So there’s a new singing competition show on tv called The Voice. Did you watch? The concept is interesting to me for a very specific reason – the judges listen to the singers with their backs turned, and only after agreeing to have them “on their team” (whatever that means) does the judge’s chair swing around so they can match a face to the voice.
It’s an amusing gimmick for the most part, until the shows says “Now you play along at home” and proceeds to do the next singer without ever actually showing her face to us. So all we get to hear is her voice, and only when a judge picks her do we get to see her face.

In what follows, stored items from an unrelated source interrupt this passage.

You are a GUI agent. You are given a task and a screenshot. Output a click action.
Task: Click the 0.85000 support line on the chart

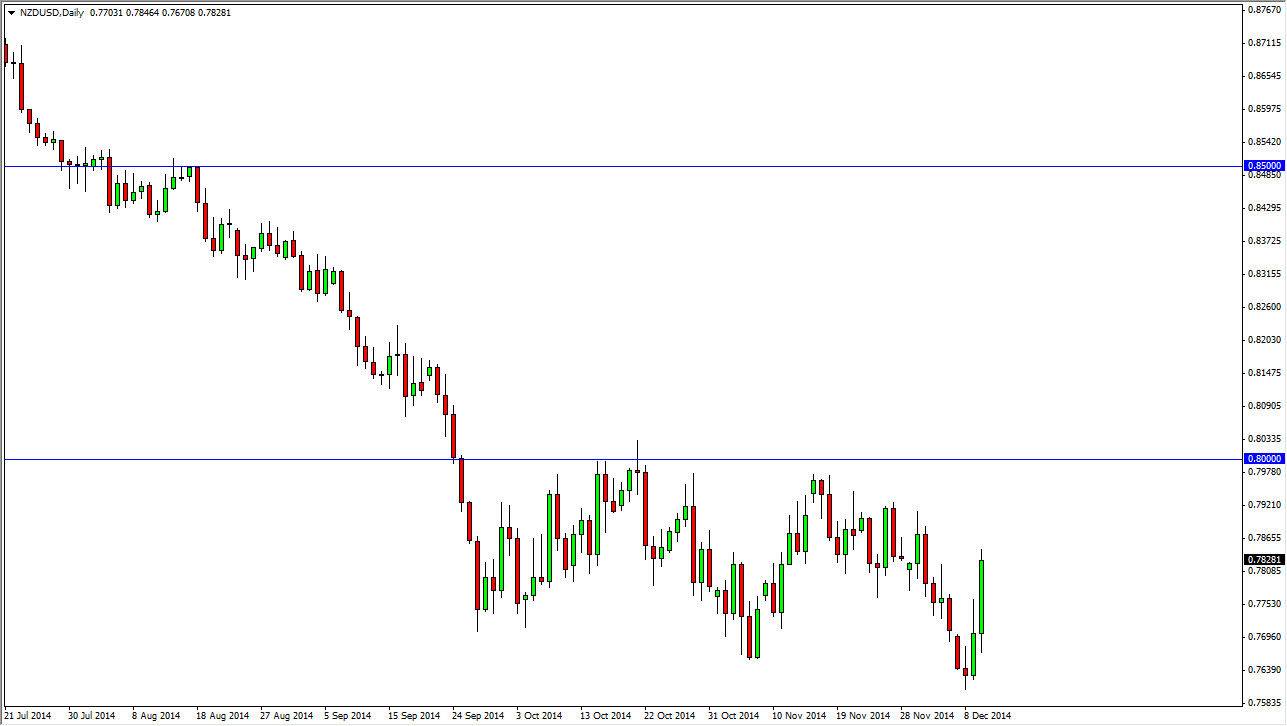(600, 164)
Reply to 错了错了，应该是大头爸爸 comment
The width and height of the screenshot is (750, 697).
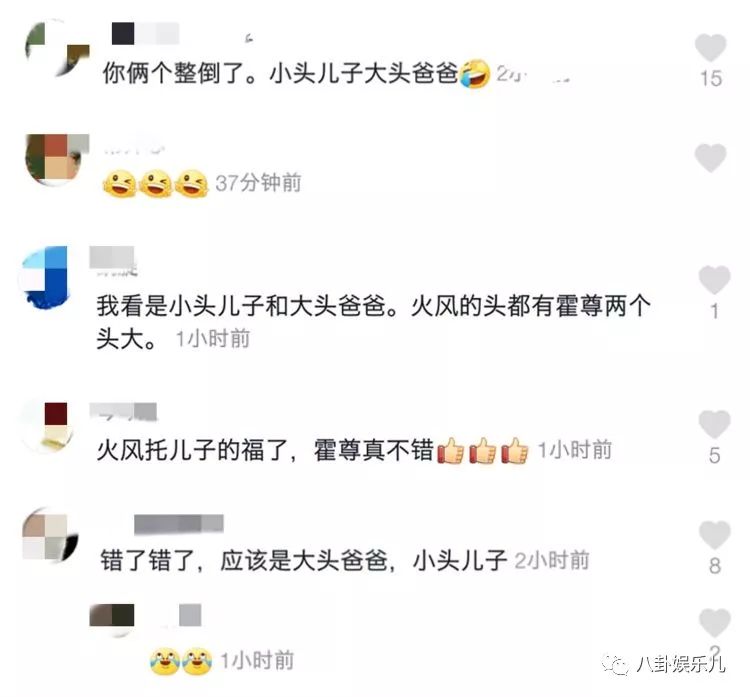click(x=303, y=560)
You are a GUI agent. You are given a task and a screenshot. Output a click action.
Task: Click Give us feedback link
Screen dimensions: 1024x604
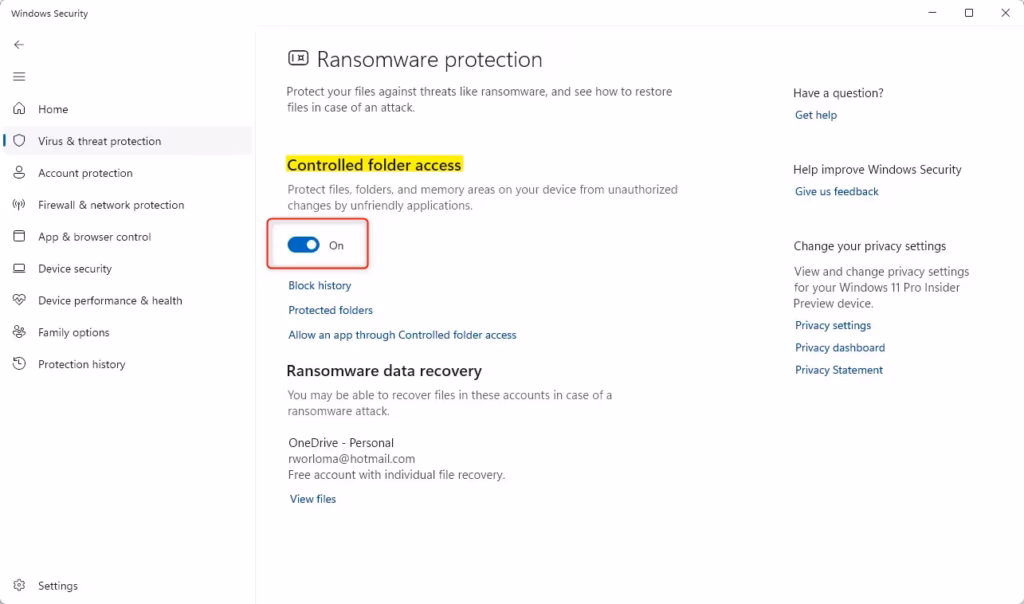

I loved that. I think they should do that with all of them. You just don’t have the opportunity in real life to divorce your senses like that. You can tell yourself all day long that looks don’t matter, but you can’t ever prove that until you take looks away.
So, then, what’s this got to do with Shakespeare? We’ve talked before about Shakespeare as audio book, or as radio drama. The idea that people used to go “hear” a play, rather than see it. How it’s all about the verse, and the delivery. So, is it? Ask yourself, honestly, when a character walks on stage in your favorite play and the first thing that you get to do is see him (or her) rather than hear her (or him), do you immediately match the visual to the character and think “Nope, he doesn’t look like an Iago to me.”
I’d like to think that I don’t (though, I won’t contradict myself from above – I’ll admit that I’d never know for sure without an experiment). Iago walks on stage and I just think, “Ok, that’s my Iago. Let’s see what he brings to the text.”
I wonder what sort of experiment we could do to test the idea. A singer might get 3 minutes of song for you to get a sampling of her voice, but an actor can’t very well perform an entire scene without you seeing him. Or can he? How about a mask? Even with a mask, though, you still get a great deal of info about physical characteristics (depending, I suppose, on the extent of the costume).
Here’s a question for the directors in the audience, while we’re on the subject – would you ever audition people like this? Blind, so that your entire perception of them is on the quality of their delivery? If not, why not?